Monday, December 8, 2008

Make 365: Day 8 - Bokeh Filter

If you're any regular to Flickr, you may have noticed that the site has been seized by Bokeh Madness recently. The sudden lust for all things blurry and out of focus was unprecedented, and took many a casual visitor by surprise.

Bokeh? WTF is Bokeh?

Oh, Boke(ぼけ)? Blurry? ..Seriously?

Regardless of the uncharacteristically silent h tacked on at the end, the word has Japanese origins, and refers to a fuzzy, soft quality in things.

It's achieved by framing a nice picture, making sure color and composition are all doing well, and then turning on manual focus, and blurring the crap out of it. Artistically, of course.

I didn't really get it, but then I saw this DIY Photography article that shows you how to shape the blur in your pictures. Okay, that I can appreciate.

Make 365: Day 8 - Bokeh Filter

It took me a bit to understand how it works, but the jist of it is that the blurred out light entering the sensor of your lens is actually shaped by the filter it passes through. So if you put a heart-shaped filter on there, the light enters in a heart shape. Easy enough?

NEED

Camera + lens with low F stop (1.8 is good, higher can work, but will be less awesome)
Black construction paper
Scissors (cheaters can use a hole punch too)
Tape

The filter is all construction paper, which makes it super easy and cheap. You need a nice dark color, so no light can get through.

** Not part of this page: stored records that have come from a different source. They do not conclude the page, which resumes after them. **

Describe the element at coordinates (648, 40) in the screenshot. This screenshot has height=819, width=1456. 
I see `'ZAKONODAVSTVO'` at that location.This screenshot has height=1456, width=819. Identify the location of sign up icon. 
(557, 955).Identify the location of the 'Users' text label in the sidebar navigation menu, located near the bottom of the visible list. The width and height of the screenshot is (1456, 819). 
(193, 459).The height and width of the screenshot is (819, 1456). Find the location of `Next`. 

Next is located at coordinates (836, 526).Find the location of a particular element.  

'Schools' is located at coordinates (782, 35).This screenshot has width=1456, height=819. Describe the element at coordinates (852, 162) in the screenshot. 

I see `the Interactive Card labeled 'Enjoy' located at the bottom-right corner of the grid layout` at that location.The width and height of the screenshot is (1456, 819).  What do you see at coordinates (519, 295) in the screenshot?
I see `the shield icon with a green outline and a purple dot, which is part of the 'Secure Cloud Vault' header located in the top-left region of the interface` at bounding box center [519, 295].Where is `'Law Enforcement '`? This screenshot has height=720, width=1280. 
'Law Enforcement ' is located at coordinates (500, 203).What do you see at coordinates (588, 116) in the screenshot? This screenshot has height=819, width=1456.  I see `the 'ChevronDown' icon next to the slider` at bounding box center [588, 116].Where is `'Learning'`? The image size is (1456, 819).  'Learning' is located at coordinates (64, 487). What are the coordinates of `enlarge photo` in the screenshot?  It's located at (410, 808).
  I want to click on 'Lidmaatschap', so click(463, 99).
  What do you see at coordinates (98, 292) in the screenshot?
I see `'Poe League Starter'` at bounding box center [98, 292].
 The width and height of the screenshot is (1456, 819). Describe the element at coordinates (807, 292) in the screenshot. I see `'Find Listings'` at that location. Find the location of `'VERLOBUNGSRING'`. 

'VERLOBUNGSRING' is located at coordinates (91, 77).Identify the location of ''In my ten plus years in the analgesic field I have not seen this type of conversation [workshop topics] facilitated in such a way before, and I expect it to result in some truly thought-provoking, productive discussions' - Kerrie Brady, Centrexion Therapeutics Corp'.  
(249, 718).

Trace the shape of your lens on the paper, and then cut the circle out. Make sure it wil be big enough to fit around the lens.

Make 365 - DIY Bokeh Filter

Cut the shape of your choice out of the very center, a hole about the size of a sunflower seed should work for most lenses. Stars and hearts seem to be popular among the Flickr crowd, I went for stars and drops, and I cut them out by hand (uphill both ways, in the snow).

Now, you can either tape the filter straight onto the lens, or cut another strip of paper to wrap around the lens, and give it something to hold onto. I opted for the latter, since that seems to block out more invasive bokeh-brusing light.

Make 365 - DIY Bokeh Filter

Then tape the filter on top, and you're ready to go!

Make 365 - DIY Bokeh Filter

This works best where there are lots of points of light, to give the filter something to distort. Since it doesn't actually change the shape of the picture, some people put a non-blurred out subject in the foreground, but that seems contrary to the fuzzy-fest bokeh fad.

To be sure you're really making a true Bokeh, and not some other boring normal photo, best to make sure that nothing is in focus.

Christmas Bokeh

Bokeh? Yes! From our christmas tree, with a crooked hand-cut star filter

Spider

Bokeh? Well, there's plenty of blur, but see how your eyes can focus on something in the picture? That's a big bokeh no-no. Some people would call it a bokeh anyway, but I'm a purist, so no.

Tree Bokeh

Bokeh? Yes. Sunset outside. Nice and fuzzy.

There you have it - Brilliant Bokeh Magic!

(This guy got smart and used a filter holder. For when tape and construction paper just aren't classy enough.)